LEGAL OUTLINE FOR CALIFORNIA INSURANCE AGENCIES
CHAPTER ONE
FORM OF ORGANIZATION
CHOICE OF A LEGAL FORM OF AGENCY OPERATION - PROPRIETORSHIP, CLUSTER OF INDIVIDUALS, PARTNERSHIP, OR CORPORATION.
1.1. Some possible objectives of owners in choosing the form of agency organization and perpetuation.
The forms of agency organization, such as incorporation vs. partnership, may be elementary for most agents. However, the questions of how the stock and/or expirations are to be held, whether individually, by a partnership, or (for expirations) at the corporate level, are complex questions. The answers depend in large measure on how the agency interest is to be held and ultimately disposed of, and on how much control the individual agency owners want to retain. These questions will now be touched on.
There are several legal forms of organization for an insurance production agency. In choosing, the broker-agent should consider how he will ultimately dispose of the agency, as well as current operations. I will cover the most usual forms for property and casualty production agencies.
The agency business may be owned by an individual, either operating alone or in a cluster with other individuals. One or more agents may operate in a general partnership. The agency may also be operated by a corporation, owned by one or more shareholders. The corporation may be a 'C' corporation, which is taxable on its earnings. Some corporations may elect 'S' corporation status, under which a corporation is treated much like a partnership, with the income taxed primarily to the stockholders.
Some of the questions an agent should pose in choosing a form of ownership are:
- Incorporation creates additional legal protection against litigation, but at a cost of additional complications and costs. Is it worth the cost? What assets outside the agency do you have?
- Being associated with others brings business benefits, such as help from other agents, additional markets, or ability to qualify for better contingency payments. Are they worth the loss of control over the organization?
- How much control over his business is the agent willing to give up? An agent in a cluster has more control over his business than an incorporated one. Likewise, an agent who retains ownership of his expirations can leave the agency with his book of business much easier than one who has transferred the expirations to the corporation.
- Future disposition of the agency is affected by its form of organization. How does the agent plan to dispose of the agency? Merger with a large brokerage will require incorporation. Sale of assets is facilitated if the owner retains ownership of the expirations, or has elected Subchapter S at the outset.
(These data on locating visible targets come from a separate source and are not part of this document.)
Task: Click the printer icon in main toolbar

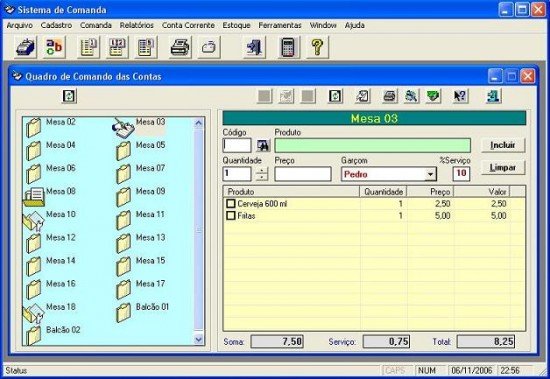Action: [180, 47]
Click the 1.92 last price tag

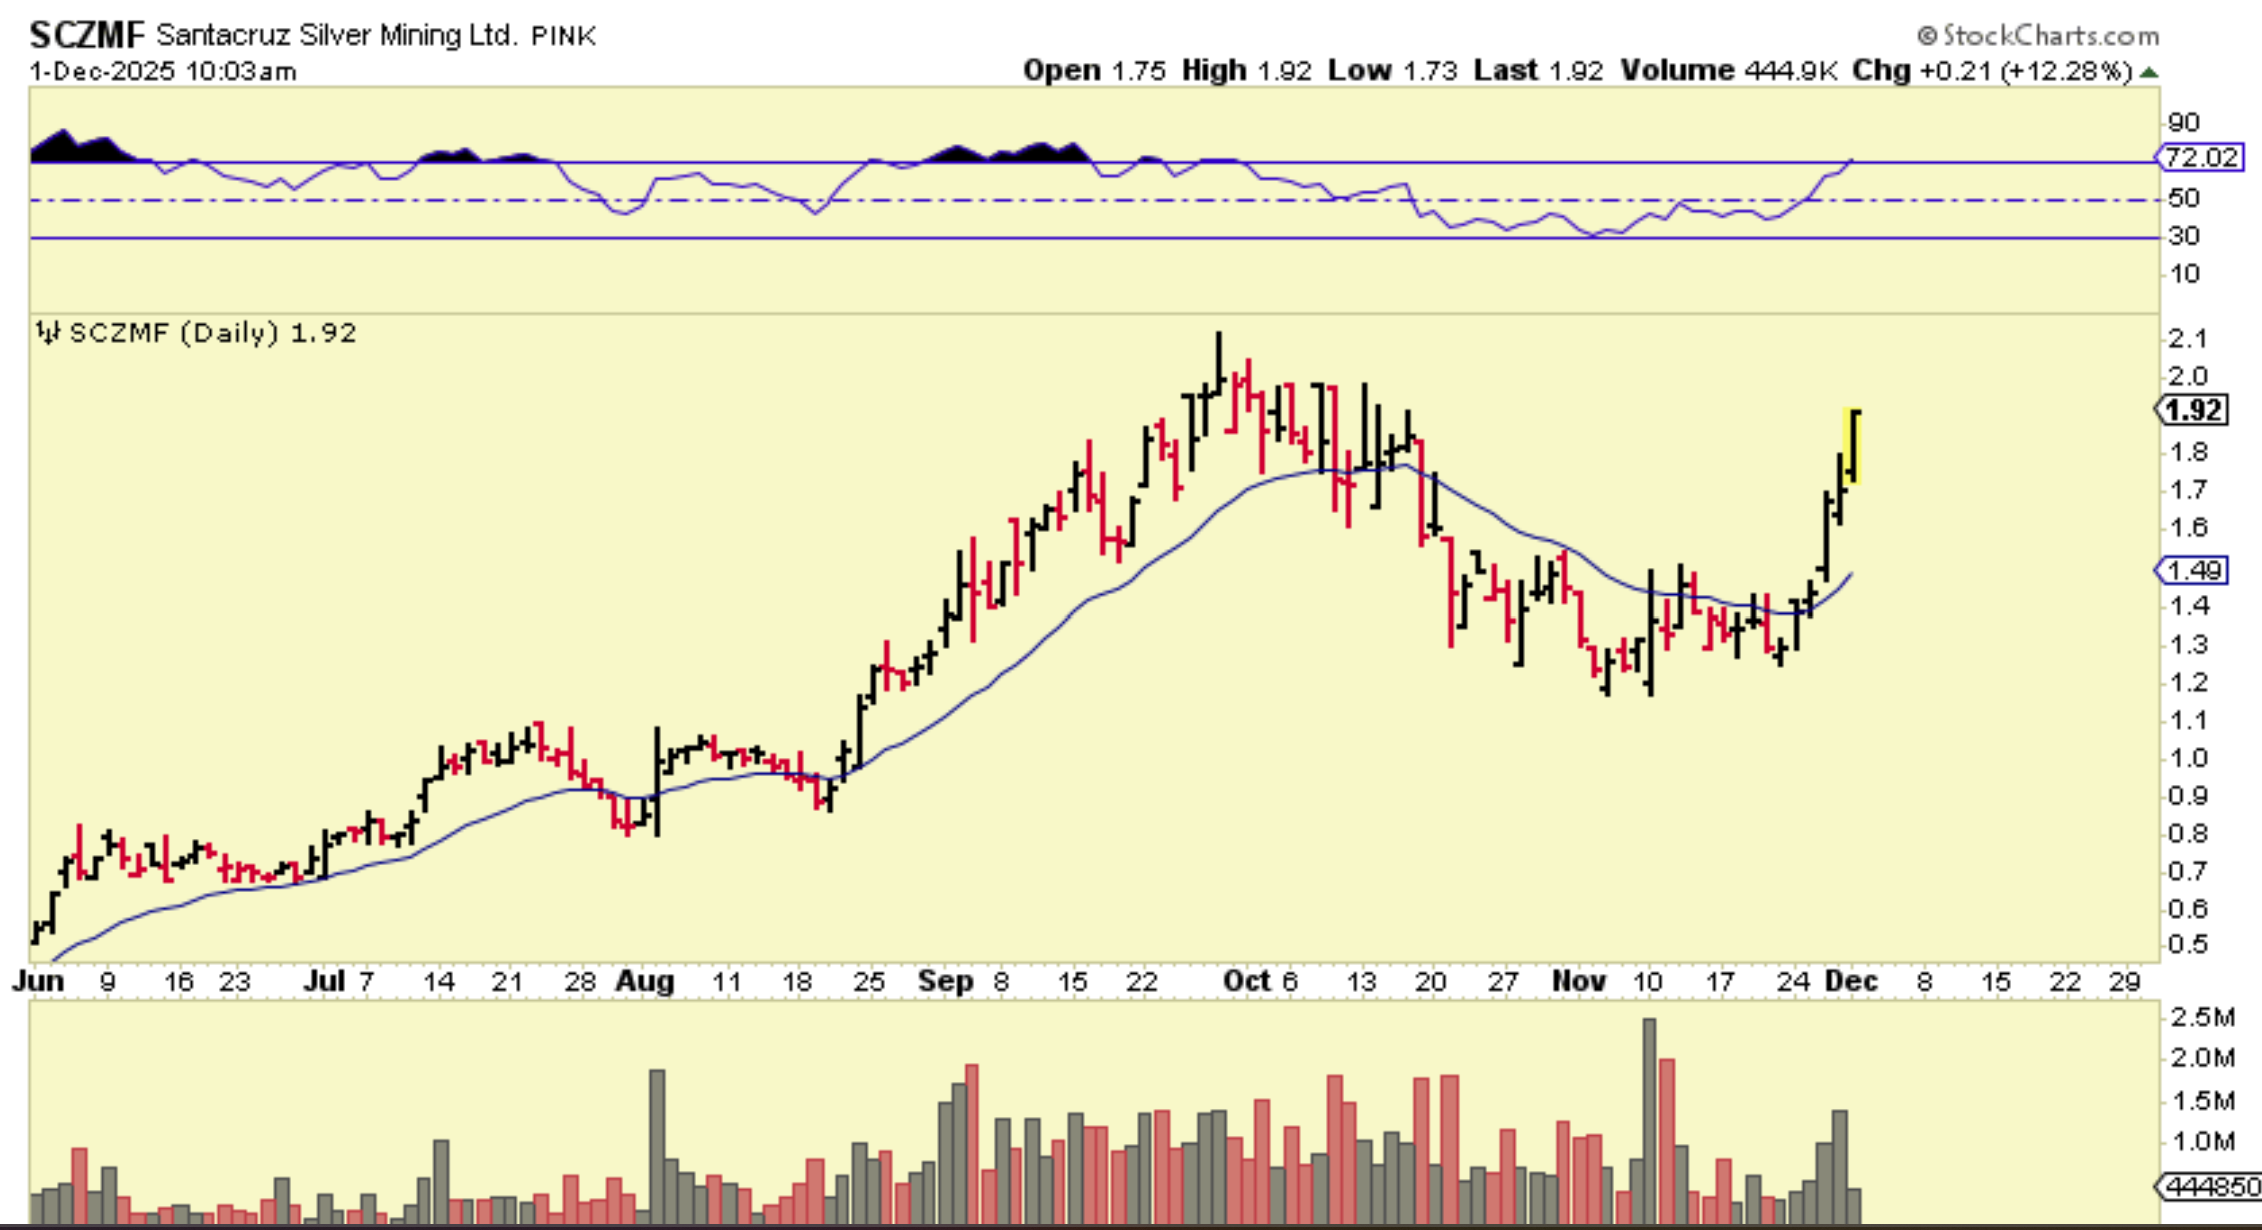click(2192, 410)
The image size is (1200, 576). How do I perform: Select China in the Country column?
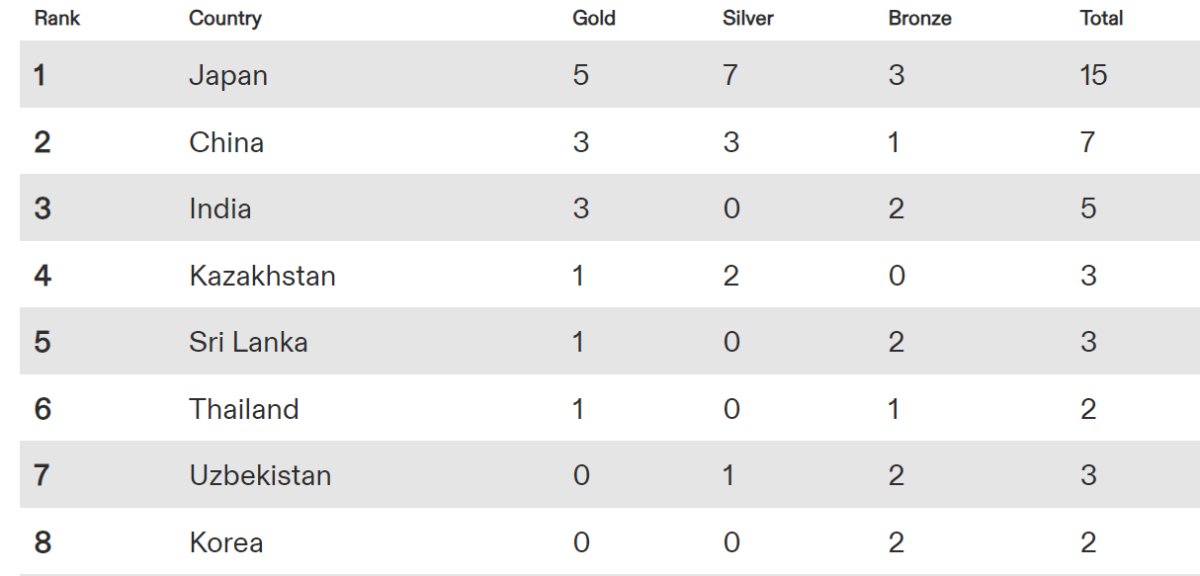(226, 142)
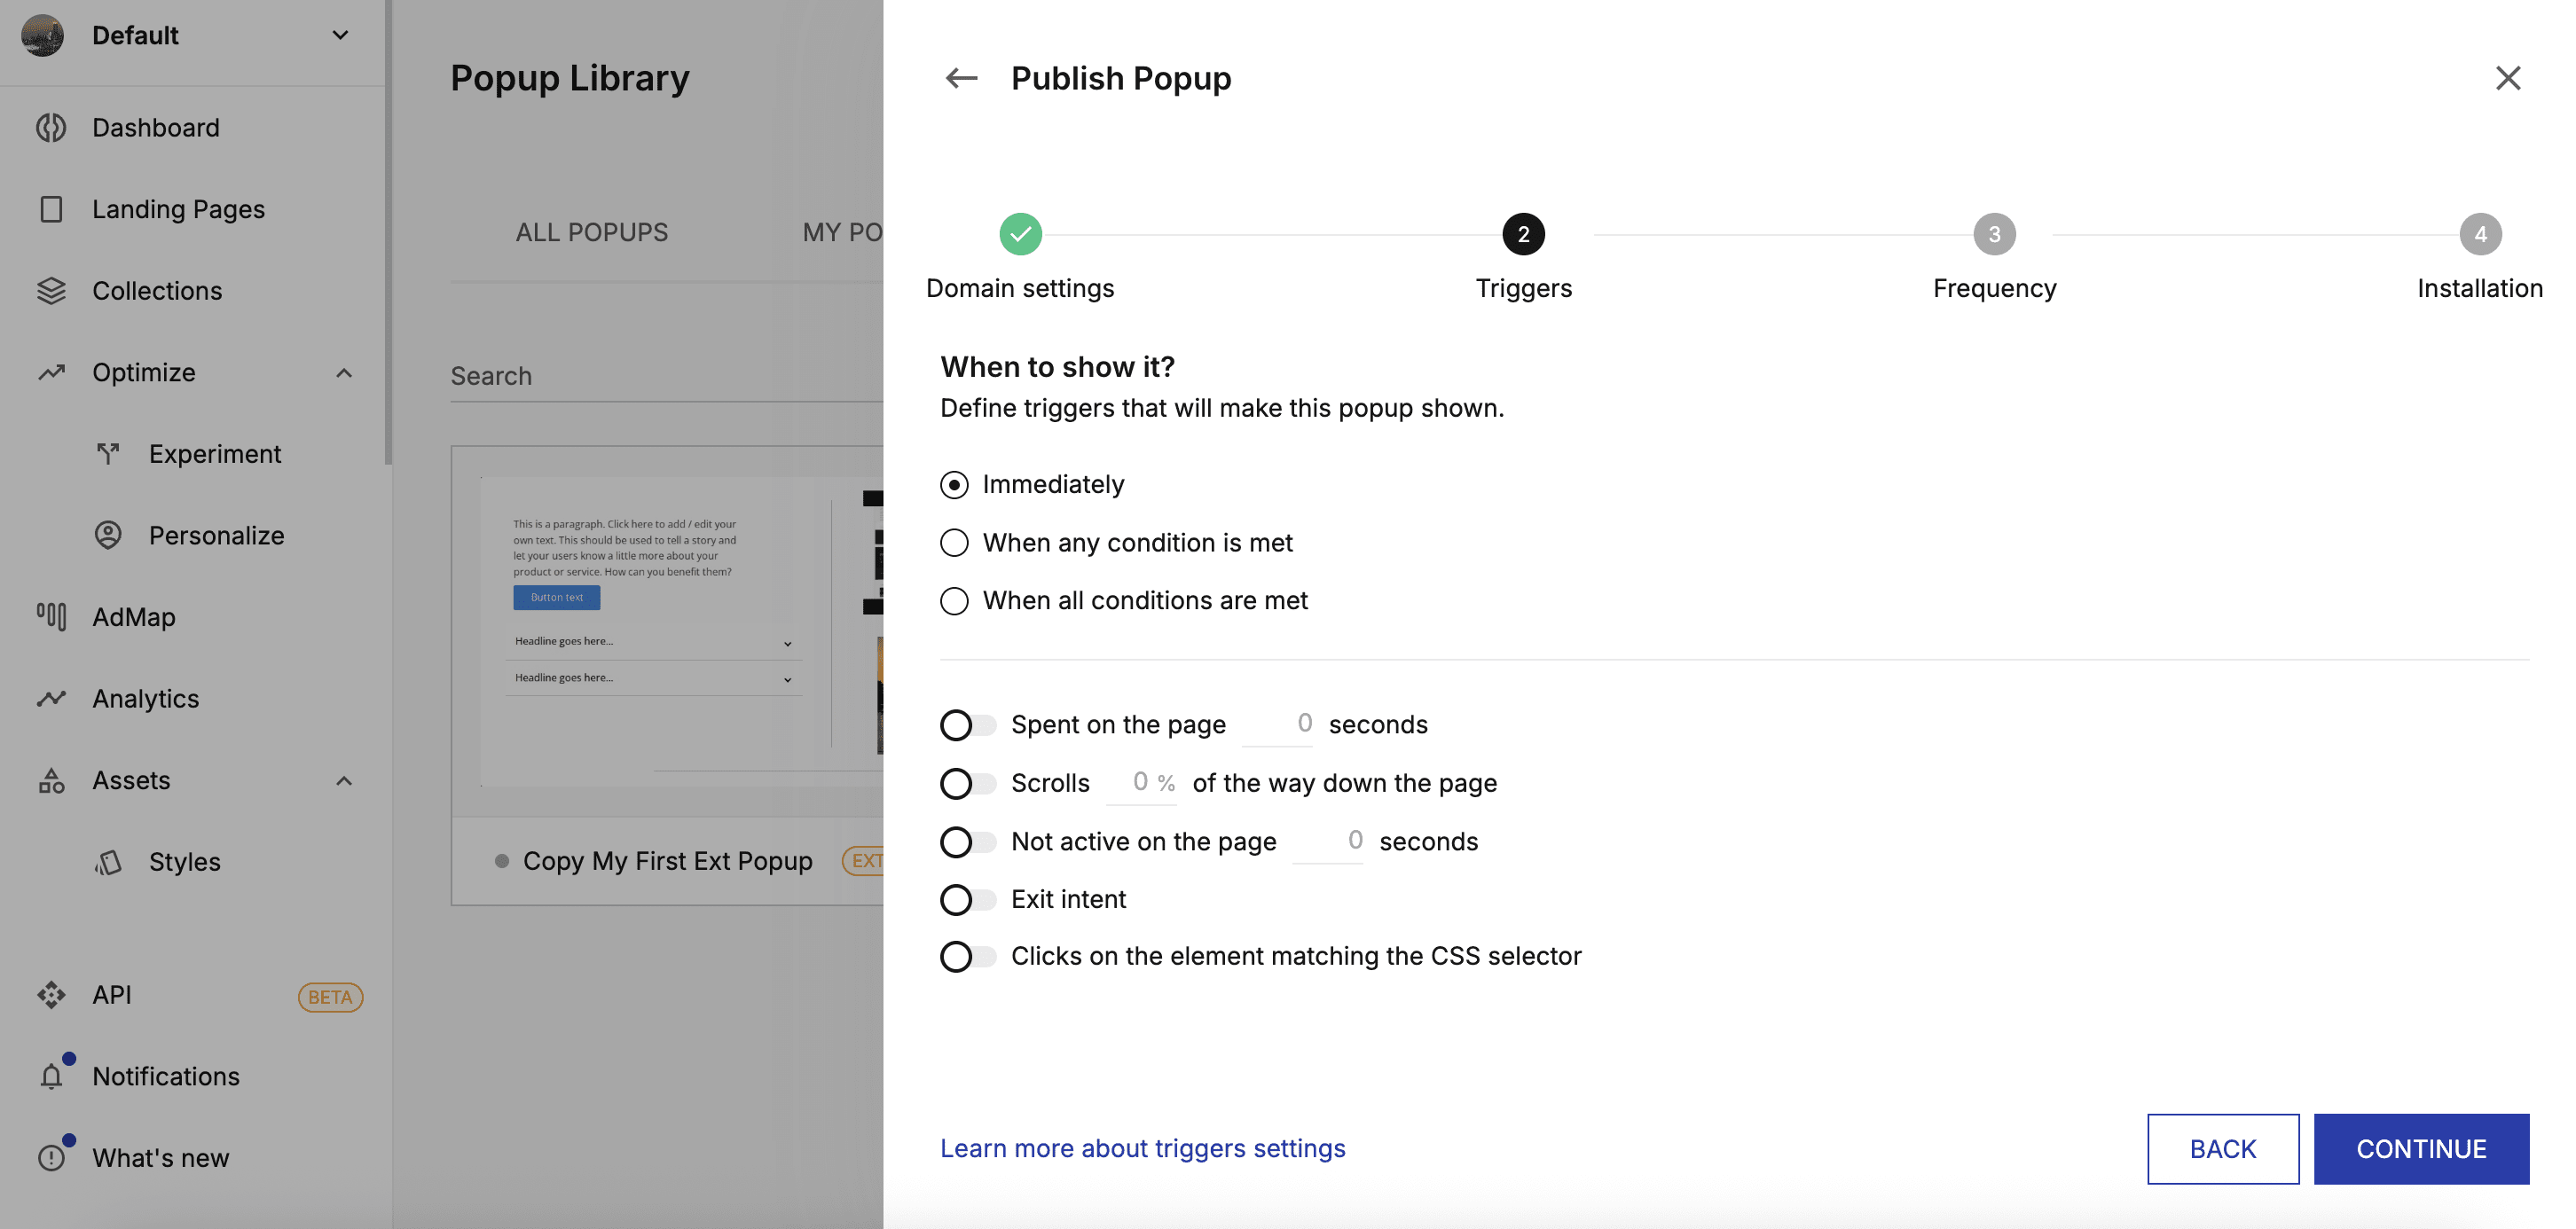Open AdMap using its sidebar icon
Image resolution: width=2576 pixels, height=1229 pixels.
(51, 617)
Internal purchases by producers can be facilitated by a partnership or by an ESOP.
1.2. Form of organization of agency.
1.2.1 Sole proprietorship.
A sole proprietorship is a business owned by one person, or by a husband and wife as their community property. It has the following advantages and disadvantages:
- Simplest to operate.
- Costs less in taxes and expenses to operate.
- No double taxation problems.
- Personal liability of the owner for debts of agency, which exposes his non-agency assets.
- Multiple owners are not possible (apart from spouses).
- Merger with another corporation is not an option without incorporation.
1.2.2 Unincorporated Cluster of individual agencies.
The term 'cluster' normally refers to a contractual arrangement between two or more individual agents that have joined together to share facilities and expenses, but have not formed a formal partnership. Cluster members commonly retain ownership of their expirations and good will, and may continue to some extent to do business under their individual business names. A 'cluster' is not a recognized legal form of organization. The cluster agreement must spell out what the rights and obligations of the members are.
I will first consider a simple unincorporated cluster. I will then discuss a cluster with an overlying corporation.
A cluster retains many advantages of individual proprietorship.
- Members retain ownership and control of their individual businesses.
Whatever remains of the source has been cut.